Wednesday, February 27, 2013

Drops of Sunshine

Tuesday we returned to the Peralta Trailhead and hiked the Dutchman trail toward Coffee Flats with our friends, Ron and Barbara. As the day warmed, we found drops of sunshine on the ground, encouraged by the bright sun in the sky.

These are the first poppies we have seen this season. As the day warmed up, we found more and more small patches of the bright flowers.

John just couldn't resist taking a picture of Barbara and me taking pictures of the poppies.

We had a couple of water crossings on the trail. Nothing deep, however.

After about 2 1/2 miles, we stopped for lunch, then started back to the parking lot.

The hillsides were covered with saguaros. A few had died and were reduced to the bare ribs. They have as much character as the living cacti.

When we returned to the trailhead, a younger woman asked where we had hiked. We pointed out the trail we had been on.

It was a good day.

Monday, February 25, 2013

Where Is That Drip Coming From?

Drip, Drip, Drip. That is what John saw when he flushed the black tank. Where is it coming from? Since we own a Montana 5th wheel, he went to the Montana Owners Club forum, searching for advice. From other posts, it sounded like the back-flow preventer in the black tank flush line was the problem. However, the forum posts were all about RVs with the kitchen next to where that line runs. We didn't have a pantry wall to open up. We picked up the appropriate part from RV Traders, a Montana dealer in Mesa, and also made an appointment for late in March, in case John couldn't fix the problem.

After looking and calculating where the part might be installed, and reading a post that said they found it by removing the faucets in the shower, John found the proper location. That meant taking the TV off its perch.

Next step, cutting a hole in the back wall of the TV cabinet--after moving the sliding door that goes into that wall.

There is the offending valve. We even ran the tank flush water to confirm it was leaking. It was.

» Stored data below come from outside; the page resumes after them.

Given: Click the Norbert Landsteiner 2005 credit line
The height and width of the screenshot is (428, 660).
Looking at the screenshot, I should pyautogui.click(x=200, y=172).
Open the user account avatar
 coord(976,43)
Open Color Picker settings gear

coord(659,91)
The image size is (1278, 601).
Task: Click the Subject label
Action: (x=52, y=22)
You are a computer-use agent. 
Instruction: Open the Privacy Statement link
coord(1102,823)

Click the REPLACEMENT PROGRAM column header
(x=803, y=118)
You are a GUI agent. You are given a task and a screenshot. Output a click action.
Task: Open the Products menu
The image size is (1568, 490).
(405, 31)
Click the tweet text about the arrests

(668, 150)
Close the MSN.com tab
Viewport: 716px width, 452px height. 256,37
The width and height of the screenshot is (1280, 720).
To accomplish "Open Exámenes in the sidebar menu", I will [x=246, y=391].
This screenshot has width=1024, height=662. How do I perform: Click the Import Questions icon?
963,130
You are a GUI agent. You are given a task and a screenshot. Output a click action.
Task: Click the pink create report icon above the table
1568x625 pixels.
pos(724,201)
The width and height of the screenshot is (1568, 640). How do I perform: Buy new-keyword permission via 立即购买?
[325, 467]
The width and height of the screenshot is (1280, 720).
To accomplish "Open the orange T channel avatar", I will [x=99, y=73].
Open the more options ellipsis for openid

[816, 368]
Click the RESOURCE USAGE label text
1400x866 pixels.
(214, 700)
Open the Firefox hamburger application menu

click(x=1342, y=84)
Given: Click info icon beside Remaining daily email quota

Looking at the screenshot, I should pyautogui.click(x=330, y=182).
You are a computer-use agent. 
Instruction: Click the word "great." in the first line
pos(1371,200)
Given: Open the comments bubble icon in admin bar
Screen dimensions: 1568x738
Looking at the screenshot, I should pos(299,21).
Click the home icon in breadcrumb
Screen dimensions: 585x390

He removed the valve (while I continued to hold the TV),

and installed the new part. We again ran water through the line--no leak! Another problem solved.

Sunday, February 24, 2013

Gathering with Neighbors

Colorado neighbors, that is. Today was the Colorado Day gathering at our resort. Each state or region of the country, as well as Canada, have parties for the people from that area that are staying here. This is the first year we have stayed after the first of the year, so we have not attended Colorado Day before. There are 1700 spaces in the resort and probably 2500+ people here right now. People come from all the snowy, rainy parts of the continent. Canada day is the largest, since all the provinces go together. Today there were nearly 100 people for the event. And we know that three RVs on our street are from Colorado and they didn't attend. Obviously, many more could have come. Here is everyone, waiting for dinner of pulled pork or chick sandwiches, potatoes, baked beans, coleslaw and cake.

The resort was built 30 years ago and two residents who first came in 1983 told us some of the history of this place. It was good to connect with some of our neighbors.

Earlier in the week, southern Arizona got snow! The following day, I took some pictures of snow on the Superstition Mountains. That was pretty.

John appreciated all the comments and wishes for his birthday. He says he is over the trauma, now, and moving on toward 80.

Tuesday, February 19, 2013

70 Years

A post by John:

Today is my birthday. I am now 70 years old. Carol was born 3 months after I was, so she, too, will celebrate her 70th birthday this year. Birthdays and age have never been a concern to either of us until this year. We have talked about...thought about...discussed, laughed and contemplated this event for several months.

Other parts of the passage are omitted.